The report makes a “conservative” estimate that there are £58bn (€69.4bn) of impact investments in the UK, with a further £53bn which are “impact aligned.” It suggests that this figure reflects the UK’s leading position in impact investing, representing as much as 8% of the total global impact investing market.

“We need to move impact beyond ESG. I believe impact investment is a very effective way of avoiding the greenwashing that is affecting the ESG market.”

Sarah Gordon, Impact Investment Institute

Also interesting is that respondents overwhelmingly expect the fast-pace of growth in the sector to continue. 90% of respondents indicated that they plan to increase their asset allocation to impact investments within the next five years, with the report predicting that UK direct impact funds will reach £100bn over the same period.

“The UK impact market will grow very rapidly but our report raised warning flags around definitions and transparency. These are challenges for the industry. Investors need to be able to hold impact managers to account. The market is growing so fast at the moment it is rather like the Wild West and dynamism in the market is such that it is ahead of government and regulators,” Gordon warns.

“We need to move impact beyond ESG. I believe impact investment is a very effective way of avoiding the greenwashing that is affecting the ESG market.”

A surprising finding of the report, she explains, was that 60% of respondents said that they were measuring their own impact, rather than using external independent systems. “We believe it is very important for investors to move towards independent verification and support the efforts of the ISSB in this regard,” she adds

The report gives details on the split by institution and the asset categories used.

Growth paths

Gordon believes growth could be even faster. The perception of “fiduciary duty is a big ‘blocker’ for many pension trustees at the moment. We are seeking to combat this mentality with a two-pronged approach”.

“Firstly, to show that there is in fact no real legal block to impact investment provided it is investment which is generating a return. Secondly, we are engaging with government. I do believe new guidance or perhaps I should say ‘clarification’ for trustees from the Department of Work and Pensions, and from The Pension Regulator, would be very helpful.”

Gordon also believes there could be a further push into impact investing by endowments, helped by a redrafting of their Investment Policy Statements. “We aim to provide support and guidance especially by giving endowments examples of how other foundations have done this”.

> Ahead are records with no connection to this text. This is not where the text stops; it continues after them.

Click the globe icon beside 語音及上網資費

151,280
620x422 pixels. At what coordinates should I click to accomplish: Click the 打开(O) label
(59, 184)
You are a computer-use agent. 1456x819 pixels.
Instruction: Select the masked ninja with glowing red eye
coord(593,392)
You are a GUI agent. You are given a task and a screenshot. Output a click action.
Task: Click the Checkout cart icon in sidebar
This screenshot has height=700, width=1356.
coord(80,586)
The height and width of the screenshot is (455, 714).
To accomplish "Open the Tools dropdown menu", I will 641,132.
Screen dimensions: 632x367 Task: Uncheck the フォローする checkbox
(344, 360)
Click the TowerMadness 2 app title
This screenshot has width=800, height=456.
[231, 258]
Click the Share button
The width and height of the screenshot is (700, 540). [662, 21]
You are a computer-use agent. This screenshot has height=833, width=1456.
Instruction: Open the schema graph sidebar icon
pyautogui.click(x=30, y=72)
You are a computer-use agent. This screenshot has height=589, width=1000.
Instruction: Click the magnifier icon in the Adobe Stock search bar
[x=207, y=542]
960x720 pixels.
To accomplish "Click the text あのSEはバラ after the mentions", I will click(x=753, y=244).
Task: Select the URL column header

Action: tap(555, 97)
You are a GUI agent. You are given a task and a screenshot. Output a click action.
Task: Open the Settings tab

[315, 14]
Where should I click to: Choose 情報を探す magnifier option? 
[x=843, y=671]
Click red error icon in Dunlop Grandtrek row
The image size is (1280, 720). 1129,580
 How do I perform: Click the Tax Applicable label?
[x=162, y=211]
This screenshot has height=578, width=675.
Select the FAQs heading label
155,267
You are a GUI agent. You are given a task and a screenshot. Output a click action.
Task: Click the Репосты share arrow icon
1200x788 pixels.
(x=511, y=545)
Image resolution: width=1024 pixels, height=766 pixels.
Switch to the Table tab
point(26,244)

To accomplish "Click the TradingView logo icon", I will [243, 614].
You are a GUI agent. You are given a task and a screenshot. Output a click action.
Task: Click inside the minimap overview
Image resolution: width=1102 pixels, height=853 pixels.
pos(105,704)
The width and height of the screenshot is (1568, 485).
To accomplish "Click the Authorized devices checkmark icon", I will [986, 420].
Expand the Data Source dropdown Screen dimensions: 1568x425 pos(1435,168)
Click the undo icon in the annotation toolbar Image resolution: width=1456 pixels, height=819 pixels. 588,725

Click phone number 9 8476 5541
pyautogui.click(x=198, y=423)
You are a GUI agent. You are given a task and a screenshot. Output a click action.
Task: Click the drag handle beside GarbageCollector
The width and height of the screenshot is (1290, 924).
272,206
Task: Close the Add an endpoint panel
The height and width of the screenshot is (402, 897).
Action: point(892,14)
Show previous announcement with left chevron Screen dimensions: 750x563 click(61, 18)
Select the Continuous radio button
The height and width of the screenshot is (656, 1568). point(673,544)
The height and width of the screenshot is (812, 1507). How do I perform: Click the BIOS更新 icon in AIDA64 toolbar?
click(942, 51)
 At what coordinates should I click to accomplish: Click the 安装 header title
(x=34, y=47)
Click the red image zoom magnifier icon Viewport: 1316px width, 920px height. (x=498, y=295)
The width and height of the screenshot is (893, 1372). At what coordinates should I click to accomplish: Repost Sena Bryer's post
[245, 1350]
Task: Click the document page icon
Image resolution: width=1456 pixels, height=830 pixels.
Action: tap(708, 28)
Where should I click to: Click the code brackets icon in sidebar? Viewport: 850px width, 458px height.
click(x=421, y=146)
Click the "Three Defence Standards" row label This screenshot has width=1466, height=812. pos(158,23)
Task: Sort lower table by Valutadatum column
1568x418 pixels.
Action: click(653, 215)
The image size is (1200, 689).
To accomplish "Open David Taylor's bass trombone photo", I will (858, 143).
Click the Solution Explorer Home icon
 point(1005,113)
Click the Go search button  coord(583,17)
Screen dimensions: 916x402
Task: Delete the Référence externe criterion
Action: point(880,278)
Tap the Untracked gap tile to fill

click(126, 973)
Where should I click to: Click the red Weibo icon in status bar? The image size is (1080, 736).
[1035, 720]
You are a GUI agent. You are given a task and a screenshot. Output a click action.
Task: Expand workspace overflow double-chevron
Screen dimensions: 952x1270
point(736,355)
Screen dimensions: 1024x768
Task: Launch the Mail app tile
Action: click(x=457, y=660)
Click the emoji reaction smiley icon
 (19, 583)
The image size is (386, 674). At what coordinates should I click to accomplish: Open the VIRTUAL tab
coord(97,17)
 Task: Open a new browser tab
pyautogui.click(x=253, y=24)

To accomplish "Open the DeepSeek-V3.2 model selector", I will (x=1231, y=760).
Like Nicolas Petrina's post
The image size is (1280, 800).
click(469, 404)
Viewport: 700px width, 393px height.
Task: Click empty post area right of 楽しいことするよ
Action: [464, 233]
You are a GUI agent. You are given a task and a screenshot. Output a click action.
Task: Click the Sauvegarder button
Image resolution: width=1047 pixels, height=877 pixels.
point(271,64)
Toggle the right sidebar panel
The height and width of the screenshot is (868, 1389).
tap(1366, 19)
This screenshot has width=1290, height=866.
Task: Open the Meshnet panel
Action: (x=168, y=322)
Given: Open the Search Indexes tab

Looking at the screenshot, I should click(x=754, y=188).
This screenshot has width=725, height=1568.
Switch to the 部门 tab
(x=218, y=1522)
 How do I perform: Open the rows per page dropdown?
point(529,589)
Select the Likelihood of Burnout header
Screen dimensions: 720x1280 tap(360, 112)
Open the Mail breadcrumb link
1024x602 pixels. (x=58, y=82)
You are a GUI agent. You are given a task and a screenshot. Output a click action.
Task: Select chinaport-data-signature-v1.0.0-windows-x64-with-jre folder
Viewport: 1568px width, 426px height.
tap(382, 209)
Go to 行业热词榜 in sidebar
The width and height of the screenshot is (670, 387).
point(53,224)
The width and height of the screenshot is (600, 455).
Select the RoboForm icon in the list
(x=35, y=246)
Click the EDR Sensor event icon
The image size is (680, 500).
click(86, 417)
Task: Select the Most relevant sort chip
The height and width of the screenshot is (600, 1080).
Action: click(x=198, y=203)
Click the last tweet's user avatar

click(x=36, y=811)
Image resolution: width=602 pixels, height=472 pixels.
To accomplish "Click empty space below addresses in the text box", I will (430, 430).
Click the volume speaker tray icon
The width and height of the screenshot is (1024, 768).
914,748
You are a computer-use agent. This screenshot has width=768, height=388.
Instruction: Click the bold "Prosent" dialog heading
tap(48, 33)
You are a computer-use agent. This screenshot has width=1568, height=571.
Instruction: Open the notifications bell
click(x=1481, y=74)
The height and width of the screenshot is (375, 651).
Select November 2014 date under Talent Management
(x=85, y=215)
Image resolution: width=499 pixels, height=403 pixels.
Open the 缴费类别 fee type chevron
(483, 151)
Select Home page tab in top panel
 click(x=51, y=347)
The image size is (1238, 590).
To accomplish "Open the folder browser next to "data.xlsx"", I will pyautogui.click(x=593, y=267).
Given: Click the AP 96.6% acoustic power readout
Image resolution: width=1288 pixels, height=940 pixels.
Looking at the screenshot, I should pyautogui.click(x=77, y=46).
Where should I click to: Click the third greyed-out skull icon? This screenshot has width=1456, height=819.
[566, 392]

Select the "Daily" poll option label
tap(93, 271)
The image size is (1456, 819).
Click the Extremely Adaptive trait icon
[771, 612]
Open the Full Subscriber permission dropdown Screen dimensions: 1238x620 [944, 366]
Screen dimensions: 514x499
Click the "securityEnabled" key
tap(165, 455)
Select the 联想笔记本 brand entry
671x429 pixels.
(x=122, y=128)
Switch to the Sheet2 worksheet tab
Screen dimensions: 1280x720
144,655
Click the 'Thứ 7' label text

Going forwards, Gordon also expects to see a lot of new “thematic lens impact investment funds, focusing on gender and race. In the UK this will be galvanised by what happens with the next round of dormant assets”.

Last week the UK government announced a public consultation on an additional £880m freed up from dormant assets, or unclaimed financial assets. Gordon cited the recent Adebowale Commission on social investment, which proposes a new £50m “Black-led” social investment fund.

For Gordon, initiatives like this perhaps show “the UK can also offer examples of innovation to our friends on the continent.” It has a “dynamic impact investing climate” benefiting from “its deep capital pools, it’s very global approach, and the very existence of the City of London itself.”

“Despite the challenges of Brexit, there are some examples of nimbleness in the UK now. One area where I see this is the marrying of social and environmental priorities. I believe the UK has been very innovative in its work on making sure there is a just net zero transition, and that we pay attention to the social implications of net zero targeting.”

“We do get involved in discussions on the impact investing space with European policymakers and MEPs. Most recently we’ve been working together on the ‘green plus social agenda’ working to integrate social considerations into environmental initiatives like the Green Bond Standard.”

“Working with other industry bodies and other actors in our space – that is how we’re going to get change to happen.”